§ Your task
Only lines that contain the word "button" are to be returned from the data below.

§ Records to process
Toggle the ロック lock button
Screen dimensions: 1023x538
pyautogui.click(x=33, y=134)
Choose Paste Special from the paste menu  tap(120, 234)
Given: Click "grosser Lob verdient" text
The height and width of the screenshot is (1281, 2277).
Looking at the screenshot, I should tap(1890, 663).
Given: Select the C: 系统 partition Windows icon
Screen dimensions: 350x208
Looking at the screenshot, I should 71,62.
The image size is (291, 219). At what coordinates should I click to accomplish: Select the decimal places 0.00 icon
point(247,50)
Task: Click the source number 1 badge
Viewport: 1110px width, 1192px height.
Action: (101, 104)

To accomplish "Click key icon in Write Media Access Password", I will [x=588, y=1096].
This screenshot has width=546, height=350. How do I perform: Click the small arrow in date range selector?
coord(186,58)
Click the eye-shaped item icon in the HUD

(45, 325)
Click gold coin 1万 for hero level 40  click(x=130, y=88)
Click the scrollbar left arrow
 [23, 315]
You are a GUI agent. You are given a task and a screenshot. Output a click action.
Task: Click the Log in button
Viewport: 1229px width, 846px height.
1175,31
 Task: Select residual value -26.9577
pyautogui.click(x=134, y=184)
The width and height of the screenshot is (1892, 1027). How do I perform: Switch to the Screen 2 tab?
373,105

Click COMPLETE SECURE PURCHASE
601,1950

§ Answer below
Toggle the ロック lock button
Task: Click the Log in button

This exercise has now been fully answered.